:: Task prompt ::
Turn the stretch of the listing from the line containing "Describe the element at coordinates (124, 707)" through the line containing "What do you see at coordinates (74, 172)" into a numbered list, skipping any blank lines.

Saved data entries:
[Start of section]

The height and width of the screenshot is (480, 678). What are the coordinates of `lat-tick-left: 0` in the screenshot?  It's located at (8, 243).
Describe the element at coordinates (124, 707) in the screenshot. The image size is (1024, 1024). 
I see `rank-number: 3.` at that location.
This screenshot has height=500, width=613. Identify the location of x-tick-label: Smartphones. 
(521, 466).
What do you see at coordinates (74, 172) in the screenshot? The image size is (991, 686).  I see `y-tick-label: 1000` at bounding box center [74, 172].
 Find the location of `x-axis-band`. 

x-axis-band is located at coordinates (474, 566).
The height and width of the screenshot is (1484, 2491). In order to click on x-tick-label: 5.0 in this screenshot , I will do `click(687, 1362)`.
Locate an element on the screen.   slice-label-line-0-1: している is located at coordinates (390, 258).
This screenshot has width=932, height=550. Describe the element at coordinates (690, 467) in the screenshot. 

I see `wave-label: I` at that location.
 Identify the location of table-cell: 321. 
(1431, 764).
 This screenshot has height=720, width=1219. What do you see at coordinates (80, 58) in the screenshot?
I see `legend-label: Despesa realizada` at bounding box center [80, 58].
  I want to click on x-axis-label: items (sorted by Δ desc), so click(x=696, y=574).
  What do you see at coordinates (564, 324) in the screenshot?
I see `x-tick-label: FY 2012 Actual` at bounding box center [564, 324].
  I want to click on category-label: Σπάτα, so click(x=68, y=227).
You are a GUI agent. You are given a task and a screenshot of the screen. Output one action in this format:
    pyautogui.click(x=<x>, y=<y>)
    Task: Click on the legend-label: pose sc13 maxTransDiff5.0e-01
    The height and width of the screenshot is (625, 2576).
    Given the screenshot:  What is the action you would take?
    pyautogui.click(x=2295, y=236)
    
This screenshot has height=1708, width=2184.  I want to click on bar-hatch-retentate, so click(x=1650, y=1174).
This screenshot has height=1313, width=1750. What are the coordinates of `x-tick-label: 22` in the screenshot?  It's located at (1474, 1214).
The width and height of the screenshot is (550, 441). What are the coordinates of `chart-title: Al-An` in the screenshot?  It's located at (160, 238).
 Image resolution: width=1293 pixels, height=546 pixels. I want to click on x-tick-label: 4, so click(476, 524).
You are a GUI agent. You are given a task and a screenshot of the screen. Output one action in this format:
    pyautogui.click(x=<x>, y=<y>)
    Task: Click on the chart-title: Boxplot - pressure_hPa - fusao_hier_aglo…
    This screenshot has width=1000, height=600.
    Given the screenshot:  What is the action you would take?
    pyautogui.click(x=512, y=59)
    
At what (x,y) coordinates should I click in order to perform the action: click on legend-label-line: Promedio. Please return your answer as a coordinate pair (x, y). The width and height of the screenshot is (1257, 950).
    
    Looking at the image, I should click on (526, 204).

[End of section]

:: Answer to this problem ::
1. Describe the element at coordinates (124, 707) in the screenshot. The image size is (1024, 1024). 
2. I see `rank-number: 3.` at that location.
3. This screenshot has height=500, width=613. Identify the location of x-tick-label: Smartphones. 
4. (521, 466).
5. What do you see at coordinates (74, 172) in the screenshot? The image size is (991, 686).  I see `y-tick-label: 1000` at bounding box center [74, 172].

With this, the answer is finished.